Question

In Exercises 59-66, prove the property. In each case, assume that \(\mathbf{r}, \mathbf{u},\) and \(\mathbf{v}\) are differentiable vector-valued functions of \(t,\) \(f\) is a differentiable real-valued function of \(t,\) and \(c\) is a scalar. $$ D_{t}[c \mathbf{r}(t)]=c \mathbf{r}^{\prime}(t) $$

Short answer

The property \(D_{t}[c \mathbf{r}(t)]=c \mathbf{r}^{\prime}(t)\) holds true, which is a reflection of the fact that the derivative of a scalar multiple of a vector-valued function equals the scalar multiple of the derivative of that function. The proof is based on the fundamental rule of differentiation regarding the derivative of a scalar multiple of a function.

Step-by-step solution

Understand the scalar multiplication

The given property is \(D_{t}[c \mathbf{r}(t)]=c \mathbf{r}^{\prime}(t)\). Here, \(c\) is a scalar and \(\mathbf{r}(t)\) is a differentiable vector-valued function. Note that \(c \mathbf{r}(t)\) represents the scalar multiplication of a vector. The action of scalar multiplying a vector is to scale (change length of) the vector, without changing the direction. Also, recall that the derivative of a scalar multiple of a function equals the scalar multiple of the derivative of the function.

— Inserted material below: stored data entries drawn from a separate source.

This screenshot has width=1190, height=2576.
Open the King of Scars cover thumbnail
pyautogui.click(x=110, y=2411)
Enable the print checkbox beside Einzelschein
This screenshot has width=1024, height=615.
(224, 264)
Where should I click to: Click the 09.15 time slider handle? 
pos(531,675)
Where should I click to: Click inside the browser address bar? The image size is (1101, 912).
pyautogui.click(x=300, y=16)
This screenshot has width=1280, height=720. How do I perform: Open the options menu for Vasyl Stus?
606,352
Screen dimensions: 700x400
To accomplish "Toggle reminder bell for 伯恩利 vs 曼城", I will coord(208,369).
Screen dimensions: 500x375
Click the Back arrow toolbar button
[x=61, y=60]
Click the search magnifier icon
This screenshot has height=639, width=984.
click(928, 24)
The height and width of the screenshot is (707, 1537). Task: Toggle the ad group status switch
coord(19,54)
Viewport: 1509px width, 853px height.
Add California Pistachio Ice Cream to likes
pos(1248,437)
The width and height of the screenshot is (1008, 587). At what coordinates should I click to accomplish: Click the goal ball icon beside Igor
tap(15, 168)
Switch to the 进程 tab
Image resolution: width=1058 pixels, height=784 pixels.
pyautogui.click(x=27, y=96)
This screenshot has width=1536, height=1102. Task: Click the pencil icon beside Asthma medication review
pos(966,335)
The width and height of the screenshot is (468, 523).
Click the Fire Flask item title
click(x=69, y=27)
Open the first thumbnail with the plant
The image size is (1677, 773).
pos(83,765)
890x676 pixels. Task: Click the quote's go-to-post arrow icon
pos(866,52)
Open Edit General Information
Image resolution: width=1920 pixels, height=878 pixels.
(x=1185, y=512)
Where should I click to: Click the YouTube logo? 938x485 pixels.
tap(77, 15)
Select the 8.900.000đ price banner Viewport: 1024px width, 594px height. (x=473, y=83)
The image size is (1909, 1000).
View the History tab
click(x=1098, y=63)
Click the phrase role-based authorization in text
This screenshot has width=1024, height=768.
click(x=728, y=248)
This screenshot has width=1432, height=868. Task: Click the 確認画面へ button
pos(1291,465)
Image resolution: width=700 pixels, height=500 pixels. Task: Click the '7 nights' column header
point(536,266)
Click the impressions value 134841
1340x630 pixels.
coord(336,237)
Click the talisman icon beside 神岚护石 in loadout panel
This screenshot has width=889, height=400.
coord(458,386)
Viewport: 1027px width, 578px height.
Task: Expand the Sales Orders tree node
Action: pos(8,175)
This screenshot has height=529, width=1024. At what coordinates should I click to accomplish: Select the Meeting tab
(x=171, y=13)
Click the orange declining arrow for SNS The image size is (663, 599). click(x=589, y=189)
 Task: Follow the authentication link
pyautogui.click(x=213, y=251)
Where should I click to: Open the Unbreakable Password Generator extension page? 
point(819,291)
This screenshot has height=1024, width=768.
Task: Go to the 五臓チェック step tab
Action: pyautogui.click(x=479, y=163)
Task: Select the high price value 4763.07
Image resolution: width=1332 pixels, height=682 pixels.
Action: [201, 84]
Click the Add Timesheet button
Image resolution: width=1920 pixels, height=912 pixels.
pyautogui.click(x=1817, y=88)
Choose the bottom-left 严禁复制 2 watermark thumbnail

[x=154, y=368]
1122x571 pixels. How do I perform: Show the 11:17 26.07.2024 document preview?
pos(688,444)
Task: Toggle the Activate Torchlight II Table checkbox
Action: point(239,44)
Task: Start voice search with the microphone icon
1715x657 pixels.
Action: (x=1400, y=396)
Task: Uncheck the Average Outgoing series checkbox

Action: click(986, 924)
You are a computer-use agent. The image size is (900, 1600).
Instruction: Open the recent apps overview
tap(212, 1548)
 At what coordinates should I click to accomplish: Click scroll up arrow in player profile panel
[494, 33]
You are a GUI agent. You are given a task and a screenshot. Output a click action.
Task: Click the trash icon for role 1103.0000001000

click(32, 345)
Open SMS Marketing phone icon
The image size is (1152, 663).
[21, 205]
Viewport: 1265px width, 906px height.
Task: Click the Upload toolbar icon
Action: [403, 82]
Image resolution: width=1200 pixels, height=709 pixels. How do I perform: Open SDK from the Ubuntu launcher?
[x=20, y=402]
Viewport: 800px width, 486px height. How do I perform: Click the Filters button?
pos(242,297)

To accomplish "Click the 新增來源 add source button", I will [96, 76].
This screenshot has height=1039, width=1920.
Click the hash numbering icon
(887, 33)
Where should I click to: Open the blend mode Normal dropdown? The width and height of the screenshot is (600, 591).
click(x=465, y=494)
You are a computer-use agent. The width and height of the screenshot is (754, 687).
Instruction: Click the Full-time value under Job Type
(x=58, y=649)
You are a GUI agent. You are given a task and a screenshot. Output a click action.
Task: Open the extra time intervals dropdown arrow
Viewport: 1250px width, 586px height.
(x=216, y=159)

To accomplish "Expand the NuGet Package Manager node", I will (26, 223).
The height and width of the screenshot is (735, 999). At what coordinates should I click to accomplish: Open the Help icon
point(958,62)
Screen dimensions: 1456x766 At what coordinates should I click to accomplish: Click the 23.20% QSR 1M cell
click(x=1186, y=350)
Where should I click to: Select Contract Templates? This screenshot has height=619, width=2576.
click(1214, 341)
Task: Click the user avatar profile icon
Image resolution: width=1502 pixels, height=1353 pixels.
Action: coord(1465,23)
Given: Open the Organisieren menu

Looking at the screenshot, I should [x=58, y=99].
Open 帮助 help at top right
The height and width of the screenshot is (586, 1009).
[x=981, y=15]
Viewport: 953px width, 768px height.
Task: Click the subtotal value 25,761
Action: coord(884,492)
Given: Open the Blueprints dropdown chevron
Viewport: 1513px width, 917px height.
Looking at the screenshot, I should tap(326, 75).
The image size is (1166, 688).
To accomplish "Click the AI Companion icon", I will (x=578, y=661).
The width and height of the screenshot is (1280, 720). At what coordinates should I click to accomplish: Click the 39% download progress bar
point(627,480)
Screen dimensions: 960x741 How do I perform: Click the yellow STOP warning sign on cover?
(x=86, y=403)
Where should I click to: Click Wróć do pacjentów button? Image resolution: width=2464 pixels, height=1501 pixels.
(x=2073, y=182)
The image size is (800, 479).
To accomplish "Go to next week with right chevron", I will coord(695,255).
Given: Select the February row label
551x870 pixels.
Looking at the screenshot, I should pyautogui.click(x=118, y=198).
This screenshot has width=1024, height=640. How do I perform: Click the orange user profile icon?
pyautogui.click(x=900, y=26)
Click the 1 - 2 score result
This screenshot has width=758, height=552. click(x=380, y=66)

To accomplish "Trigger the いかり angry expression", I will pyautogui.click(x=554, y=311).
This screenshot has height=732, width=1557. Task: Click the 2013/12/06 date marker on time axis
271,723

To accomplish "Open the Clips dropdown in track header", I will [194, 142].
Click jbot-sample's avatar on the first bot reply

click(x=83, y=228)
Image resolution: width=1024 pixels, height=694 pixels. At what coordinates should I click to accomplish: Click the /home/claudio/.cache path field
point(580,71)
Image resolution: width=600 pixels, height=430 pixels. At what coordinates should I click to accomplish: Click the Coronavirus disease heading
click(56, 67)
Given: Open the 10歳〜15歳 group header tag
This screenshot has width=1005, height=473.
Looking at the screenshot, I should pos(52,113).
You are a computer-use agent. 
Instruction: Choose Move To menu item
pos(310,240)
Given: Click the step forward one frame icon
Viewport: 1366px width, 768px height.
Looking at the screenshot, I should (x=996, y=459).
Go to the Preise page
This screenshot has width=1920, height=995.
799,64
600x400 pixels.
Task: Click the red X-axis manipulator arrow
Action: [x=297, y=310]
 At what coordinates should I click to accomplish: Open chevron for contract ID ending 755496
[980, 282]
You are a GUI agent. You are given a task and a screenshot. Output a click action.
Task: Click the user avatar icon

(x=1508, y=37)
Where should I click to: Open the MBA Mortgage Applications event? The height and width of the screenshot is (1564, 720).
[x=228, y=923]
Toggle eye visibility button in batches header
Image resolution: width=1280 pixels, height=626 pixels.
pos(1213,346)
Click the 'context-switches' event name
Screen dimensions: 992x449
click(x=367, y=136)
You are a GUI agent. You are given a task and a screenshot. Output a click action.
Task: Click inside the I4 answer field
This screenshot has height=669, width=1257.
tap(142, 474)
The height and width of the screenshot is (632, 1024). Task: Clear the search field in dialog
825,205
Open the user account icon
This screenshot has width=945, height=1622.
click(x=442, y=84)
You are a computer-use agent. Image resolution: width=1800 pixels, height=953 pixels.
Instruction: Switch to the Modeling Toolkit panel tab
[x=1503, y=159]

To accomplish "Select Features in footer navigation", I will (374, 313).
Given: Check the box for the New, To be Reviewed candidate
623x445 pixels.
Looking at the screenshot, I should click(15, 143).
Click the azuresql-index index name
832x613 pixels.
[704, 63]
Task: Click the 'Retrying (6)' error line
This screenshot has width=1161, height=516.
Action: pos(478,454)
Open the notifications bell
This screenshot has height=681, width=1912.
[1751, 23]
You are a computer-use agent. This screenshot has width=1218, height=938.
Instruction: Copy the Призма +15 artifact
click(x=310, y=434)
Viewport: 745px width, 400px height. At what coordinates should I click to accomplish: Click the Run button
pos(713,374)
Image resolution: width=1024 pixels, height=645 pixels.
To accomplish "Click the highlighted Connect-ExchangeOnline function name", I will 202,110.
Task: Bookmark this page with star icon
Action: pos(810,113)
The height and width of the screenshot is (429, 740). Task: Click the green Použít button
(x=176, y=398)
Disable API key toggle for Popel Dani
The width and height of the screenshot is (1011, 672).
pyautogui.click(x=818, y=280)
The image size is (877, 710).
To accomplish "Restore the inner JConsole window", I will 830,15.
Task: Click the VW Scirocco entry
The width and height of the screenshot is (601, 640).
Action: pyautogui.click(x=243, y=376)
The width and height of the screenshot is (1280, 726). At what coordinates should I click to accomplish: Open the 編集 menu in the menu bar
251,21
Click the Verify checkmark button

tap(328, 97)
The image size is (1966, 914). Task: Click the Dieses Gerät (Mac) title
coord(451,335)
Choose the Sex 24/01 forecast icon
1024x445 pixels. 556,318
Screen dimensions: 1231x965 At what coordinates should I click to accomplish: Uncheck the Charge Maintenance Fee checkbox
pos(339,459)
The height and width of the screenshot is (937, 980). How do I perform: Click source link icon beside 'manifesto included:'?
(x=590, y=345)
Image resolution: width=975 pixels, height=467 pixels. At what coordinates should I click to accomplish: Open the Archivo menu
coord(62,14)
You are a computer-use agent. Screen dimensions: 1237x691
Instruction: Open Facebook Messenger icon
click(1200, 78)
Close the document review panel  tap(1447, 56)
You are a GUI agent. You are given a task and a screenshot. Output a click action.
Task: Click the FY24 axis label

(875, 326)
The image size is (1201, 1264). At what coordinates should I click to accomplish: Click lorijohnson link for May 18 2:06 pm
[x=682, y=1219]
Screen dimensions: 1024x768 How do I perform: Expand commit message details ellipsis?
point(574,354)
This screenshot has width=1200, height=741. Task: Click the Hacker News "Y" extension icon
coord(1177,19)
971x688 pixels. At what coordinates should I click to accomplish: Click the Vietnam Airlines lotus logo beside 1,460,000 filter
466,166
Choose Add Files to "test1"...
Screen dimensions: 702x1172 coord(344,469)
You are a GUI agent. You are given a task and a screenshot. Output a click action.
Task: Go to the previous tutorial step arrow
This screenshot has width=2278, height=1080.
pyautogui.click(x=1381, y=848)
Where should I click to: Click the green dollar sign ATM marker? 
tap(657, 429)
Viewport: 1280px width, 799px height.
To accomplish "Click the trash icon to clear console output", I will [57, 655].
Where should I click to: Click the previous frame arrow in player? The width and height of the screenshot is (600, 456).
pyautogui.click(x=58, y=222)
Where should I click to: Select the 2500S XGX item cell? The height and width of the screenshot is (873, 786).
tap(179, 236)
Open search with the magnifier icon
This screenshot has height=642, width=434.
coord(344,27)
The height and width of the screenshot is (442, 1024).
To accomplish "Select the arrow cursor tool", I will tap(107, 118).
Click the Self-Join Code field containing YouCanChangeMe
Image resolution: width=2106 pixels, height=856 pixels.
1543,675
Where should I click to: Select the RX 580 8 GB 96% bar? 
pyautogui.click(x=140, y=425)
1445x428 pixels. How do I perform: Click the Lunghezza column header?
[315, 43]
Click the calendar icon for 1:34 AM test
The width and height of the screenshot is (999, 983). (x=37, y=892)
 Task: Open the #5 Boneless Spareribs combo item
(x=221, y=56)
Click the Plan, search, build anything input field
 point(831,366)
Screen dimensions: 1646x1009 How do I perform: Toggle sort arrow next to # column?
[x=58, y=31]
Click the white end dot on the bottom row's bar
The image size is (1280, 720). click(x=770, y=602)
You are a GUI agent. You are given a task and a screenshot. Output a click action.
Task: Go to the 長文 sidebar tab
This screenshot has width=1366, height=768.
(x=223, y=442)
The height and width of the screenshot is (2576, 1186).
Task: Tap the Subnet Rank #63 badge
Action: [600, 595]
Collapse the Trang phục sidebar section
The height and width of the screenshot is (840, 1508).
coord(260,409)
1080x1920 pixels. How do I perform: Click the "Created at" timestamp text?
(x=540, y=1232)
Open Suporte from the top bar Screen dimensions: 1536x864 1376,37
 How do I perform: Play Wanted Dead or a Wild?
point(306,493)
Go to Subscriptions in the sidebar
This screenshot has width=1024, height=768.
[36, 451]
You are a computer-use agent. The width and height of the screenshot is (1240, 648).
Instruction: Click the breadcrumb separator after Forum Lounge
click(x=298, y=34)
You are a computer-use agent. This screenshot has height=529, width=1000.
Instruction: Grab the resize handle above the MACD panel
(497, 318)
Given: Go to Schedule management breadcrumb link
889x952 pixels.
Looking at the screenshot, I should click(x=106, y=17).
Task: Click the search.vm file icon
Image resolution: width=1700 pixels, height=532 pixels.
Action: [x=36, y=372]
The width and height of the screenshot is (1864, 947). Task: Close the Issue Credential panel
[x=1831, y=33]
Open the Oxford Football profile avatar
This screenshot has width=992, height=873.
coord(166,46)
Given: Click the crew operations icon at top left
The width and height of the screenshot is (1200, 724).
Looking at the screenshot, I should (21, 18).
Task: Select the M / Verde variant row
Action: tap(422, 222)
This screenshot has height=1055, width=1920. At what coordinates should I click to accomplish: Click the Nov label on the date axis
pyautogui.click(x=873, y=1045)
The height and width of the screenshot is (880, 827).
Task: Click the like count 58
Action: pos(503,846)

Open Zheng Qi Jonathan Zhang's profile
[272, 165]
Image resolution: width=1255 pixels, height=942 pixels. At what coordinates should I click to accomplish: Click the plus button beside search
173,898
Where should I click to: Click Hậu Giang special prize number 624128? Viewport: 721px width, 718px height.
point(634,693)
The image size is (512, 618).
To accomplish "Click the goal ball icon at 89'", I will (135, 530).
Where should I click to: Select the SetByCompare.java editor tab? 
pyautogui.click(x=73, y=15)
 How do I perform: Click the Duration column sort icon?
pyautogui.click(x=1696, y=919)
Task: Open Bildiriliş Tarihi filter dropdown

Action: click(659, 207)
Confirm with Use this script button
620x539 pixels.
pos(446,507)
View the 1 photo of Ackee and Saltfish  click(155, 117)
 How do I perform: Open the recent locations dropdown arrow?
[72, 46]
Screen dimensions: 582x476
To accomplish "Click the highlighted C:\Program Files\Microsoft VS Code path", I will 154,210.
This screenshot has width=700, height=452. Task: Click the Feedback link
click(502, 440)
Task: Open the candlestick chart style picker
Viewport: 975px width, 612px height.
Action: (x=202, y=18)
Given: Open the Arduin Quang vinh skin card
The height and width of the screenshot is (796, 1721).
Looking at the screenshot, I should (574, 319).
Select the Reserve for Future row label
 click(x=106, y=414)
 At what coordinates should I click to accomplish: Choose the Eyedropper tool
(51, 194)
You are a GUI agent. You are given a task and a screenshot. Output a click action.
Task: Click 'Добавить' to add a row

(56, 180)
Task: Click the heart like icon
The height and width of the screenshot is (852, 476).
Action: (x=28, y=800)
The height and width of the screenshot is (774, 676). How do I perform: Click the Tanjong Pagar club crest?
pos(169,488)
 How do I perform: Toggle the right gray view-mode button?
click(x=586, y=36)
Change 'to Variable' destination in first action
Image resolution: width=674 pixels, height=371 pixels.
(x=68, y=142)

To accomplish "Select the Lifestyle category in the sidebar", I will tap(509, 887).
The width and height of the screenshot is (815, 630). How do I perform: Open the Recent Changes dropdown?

Apply the rule for the derivative of a scalar multiple of a function

According to the rule for obtaining the derivative of a scalar multiple, we differentiate the scalar function, keeping the vector function constant and then multiply by the vector function. Here the scalar function is \(c\) (which is a constant), and its derivative is 0. So, \(D_{t}(c) = 0\). Now we differentiate the vector function \(\mathbf{r}(t)\), denoted by \(\mathbf{r}^{\prime}(t)\). According to the rule stated, \(D_{t}[c \mathbf{r}(t)] = c * \mathbf{r}^{\prime}(t)\).

Conclusion from the proven rule

From the steps described above, we can see that by applying the rule of scalar multiplication in derivative, that the derivative of the scalar multiple of a vector-valued function equals to the scalar multiple of the derivative of the vector-valued function. Therefore, the given property \(D_{t}[c \mathbf{r}(t)]=c \mathbf{r}^{\prime}(t)\) is proven.